Der digitale Radiergummi wäre eine feine Sache, würde das auch funktionieren. Schnell mit dem Cursor über die üblen Fotos oder Texte fahren und schon ist ein Ärgernis oder eine Peinlichkeit aus der Welt geschafft. Die Universität Saarland hat mal einen Dienst entwickelt der sich ‚x-pire’ nannte. Mit diesem Dienst hätte man Bilder verschlüsselt und mit Verfalldatum ins Netz stellen können. Die Kosten dafür waren moderat. Die Software konnte sich jedoch nicht durchsetzen und ist inzwischen eine Totgeburt. Das war ein nettes Verfahren und sicher ein guter Ansatz für bestimmte Situationen. Aber die Dienstleistung konnte sich als Anwendung leider nicht durchsetzen. Dazu ist das permissive Verhalten vieler Internetnutzenden zu ausgeprägt. Zudem werden von findigen Köpfen schnell Technologien entwickelt, um diesen Abwehrmassmahen Paroli bieten zu können. Wie oft schon wurde die angeblich absolut sichere Lösung, schon nach kurzer Zeit geknackt und als das entlarvt, was alle instinktiv vermuten: sicher ist nur, dass die Unsicherheit weiter besteht! 

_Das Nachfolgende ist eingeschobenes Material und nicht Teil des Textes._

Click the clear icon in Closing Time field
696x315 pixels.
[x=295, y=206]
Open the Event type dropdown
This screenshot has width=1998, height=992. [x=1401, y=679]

Juristisch und mittels Software ist der unerwünschten Verbreitung der Text- und Bildflut ohnehin nicht beizukommen. Der Schriftsteller Erhard Blanck hat mal geschrieben, dass die Statistik uns lehrt, dass nicht mehr die Taten, sondern die Daten wichtig sind. Leider ist seine Erkenntnis brutale Realität geworden. Die persönlichen Daten sind ein Handelsgut und viele geben sie ohne Widerstand preis.

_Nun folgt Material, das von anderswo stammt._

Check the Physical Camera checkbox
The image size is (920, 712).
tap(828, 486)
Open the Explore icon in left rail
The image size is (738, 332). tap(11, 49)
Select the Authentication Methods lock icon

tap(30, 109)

Die eigenen Daten können zum Gefängnis werden. Auch wenn das immer wieder ein wenig verschämt in der Rekrutierungsszene verneint wird, werden bei der Personalsuche und -anstellung die vorhandenen Daten der Bewerbenden gerne ‚gegoogelt‘ und ausgewertet. Sind dann Daten einsehbar, die unter Umständen das Privatleben dieser Personen zum Besten geben, die aber nicht den besten Eindruck hinterlassen, dann kann es durchaus passieren, dass eine seriöse Bewerbung nicht mehr weiter verfolgt wird (Bildquelle: www.pixabay.com, Fotografen: S. Hermann & F. Richter)

Ein Geheimnis bleibt eines, wenn man es für sich behält. Das ist eine alte Regel. Sobald etwas öffentlich gemacht wird, muss man davon ausgehen, dass andere dieses Wissen in die Welt hinaustragen und zur Verbreitung beitragen. Ist man sich dieser Sache endlich bewusst, wird man auch vorsichtiger mit seinen eigenen Daten umgehen und nur noch das wirklich preisgeben, das einen nicht schadet und die guten Taten schlimmstenfalls aufgrund schlechter Daten ins Zwielicht rückt.

Nicht alles gehört ins Netz. Es ist wichtig, dass man sich vorher gut überlegt, was man veröffentlichen lassen möchte. Daten vergessen nie. Das Internet sowieso nicht.